We observed a rather low performance of our method for the NVB structure in the target domain. While the endorectal coil especially affects the shape and appearance of this structure, the low performance is presumably caused to a large extent by disagreement of the different readers involved for the NVB segmentation. Therefore, future work should include a consensus segmentation of the NVB among multiple readers on publicly available datasets, to have a more consistent ground truth for our DA method evaluation.

Conclusion

This study demonstrated automatic segmentation of critical structures for PCa treatment, including the prostate, EUS, and NVB based on an anisotropic CNN. Moreover, we proposed a new DA strategy that combines transfer learning and uncertainty-guided self-learning.
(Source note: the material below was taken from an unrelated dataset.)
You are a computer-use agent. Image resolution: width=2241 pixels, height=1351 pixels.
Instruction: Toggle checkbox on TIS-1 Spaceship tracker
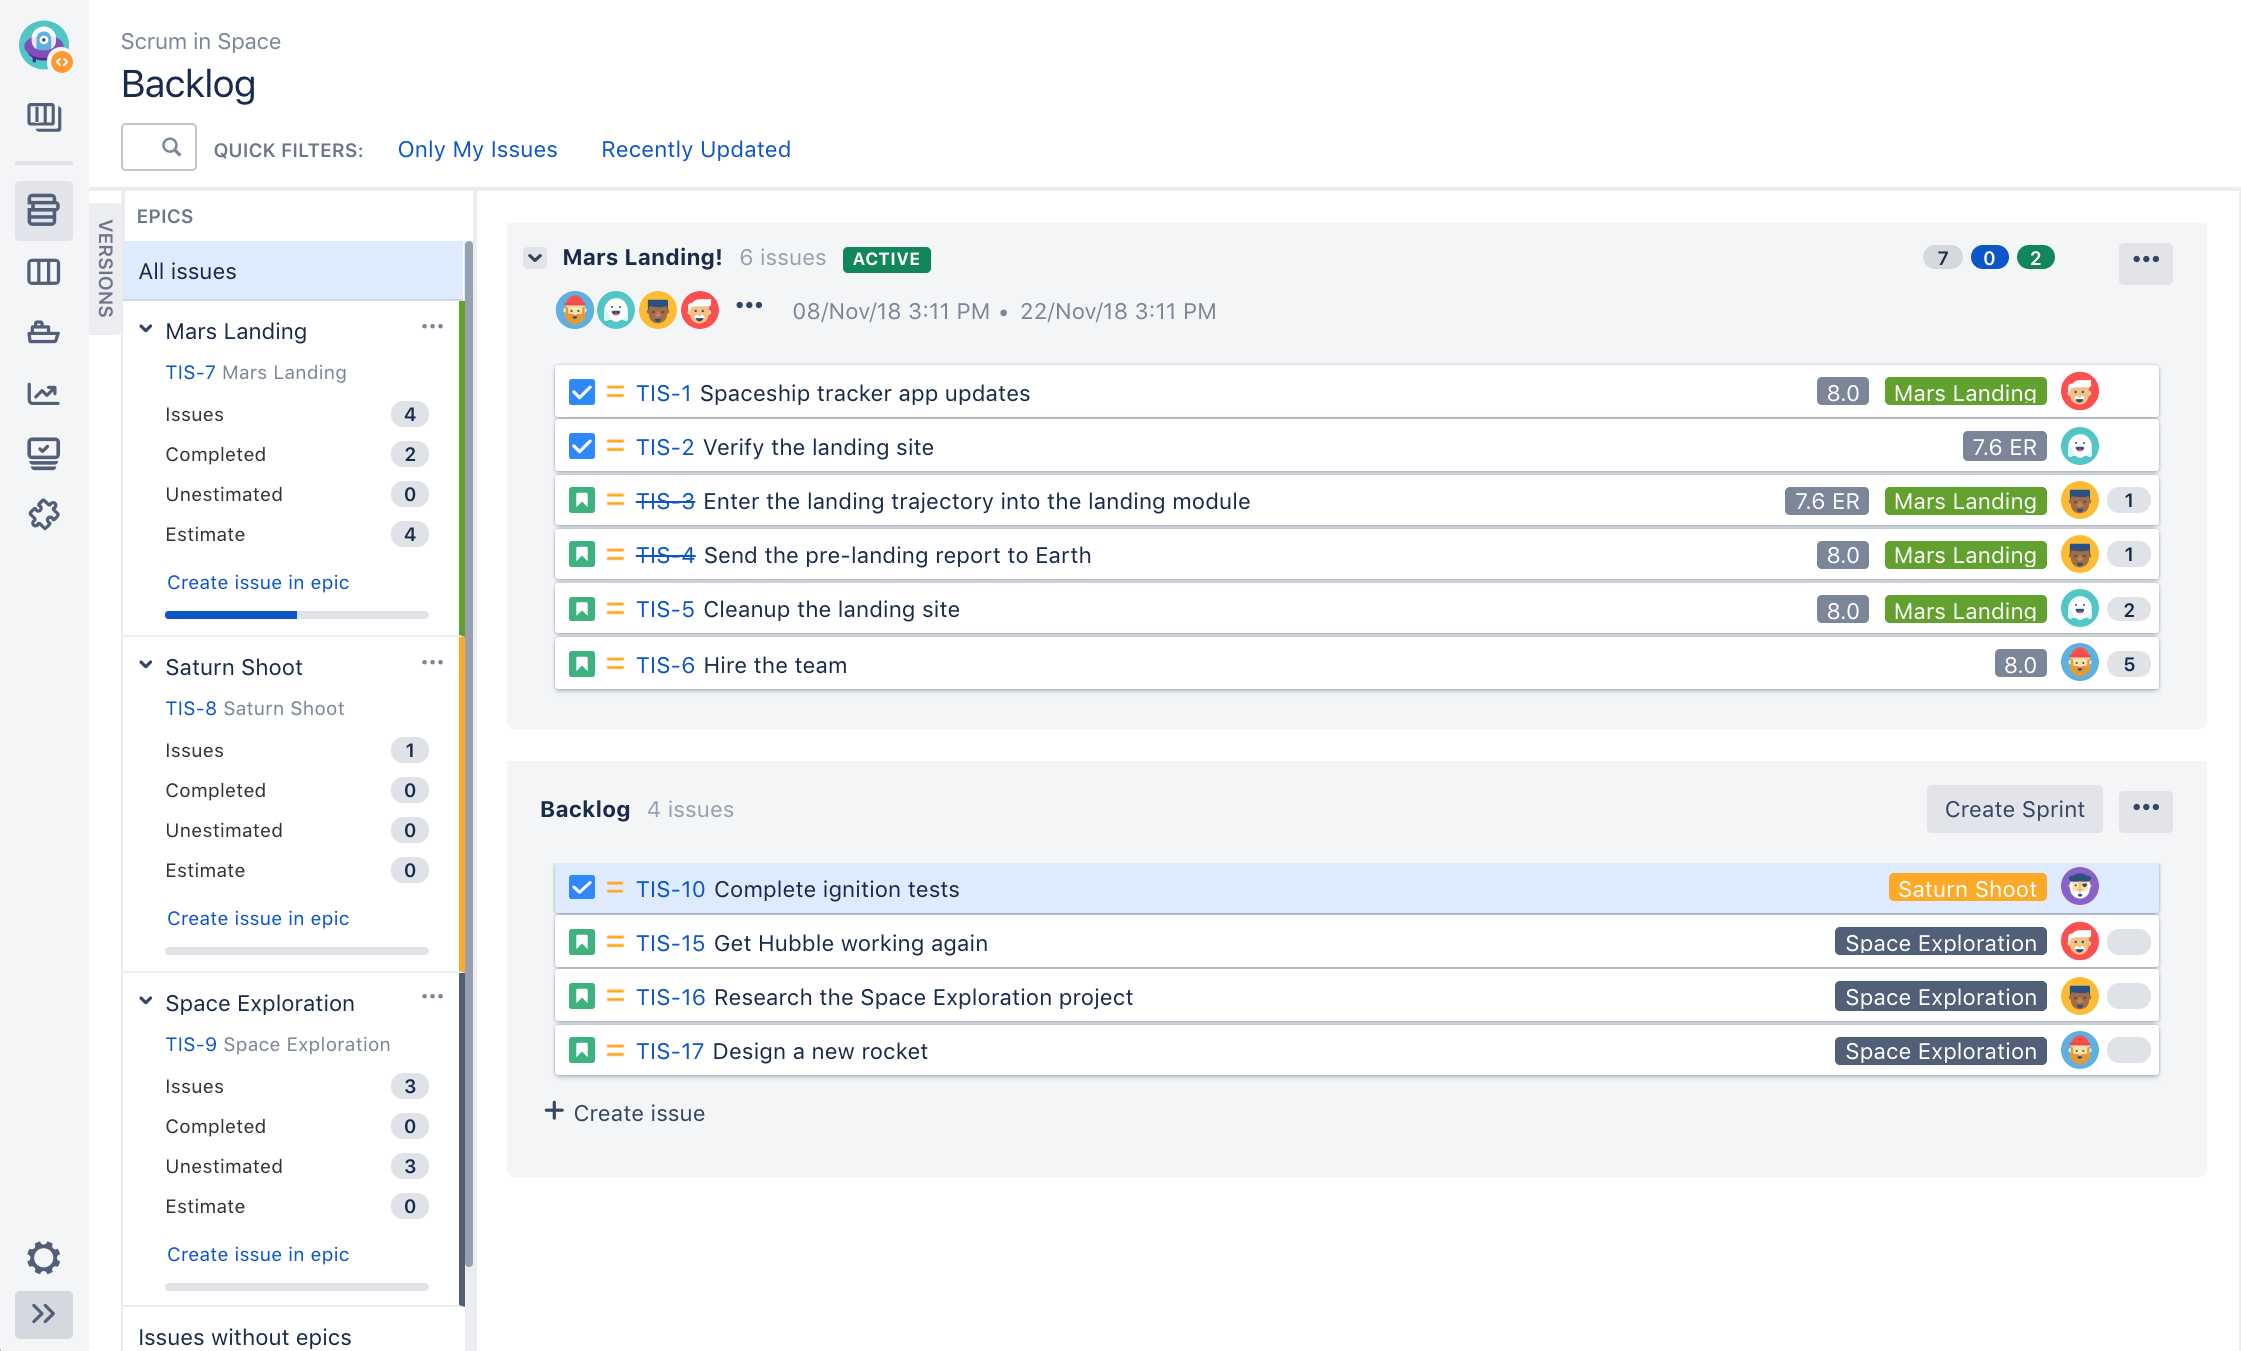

The proposed strategy allows applying a trained network to another domain, e.g., another scanner or another acquisition protocol, with minimum quality loss, making automatic segmentation suitable for clinical applications, where the sharing of patient data is often highly restricted. Our model achieves performance comparable to an experienced human reader in the source domain, and the DA gains performance similar to human readers for the prostate and the EUS. The high performance of CNNs allows for a more precise planning of PCa therapy and thus has the potential to reduce the complications in PCa interventions. Finally, we demonstrated the generic application of our DA framework by investigating its performance on another challenging task and data, namely pancreas CT segmentation.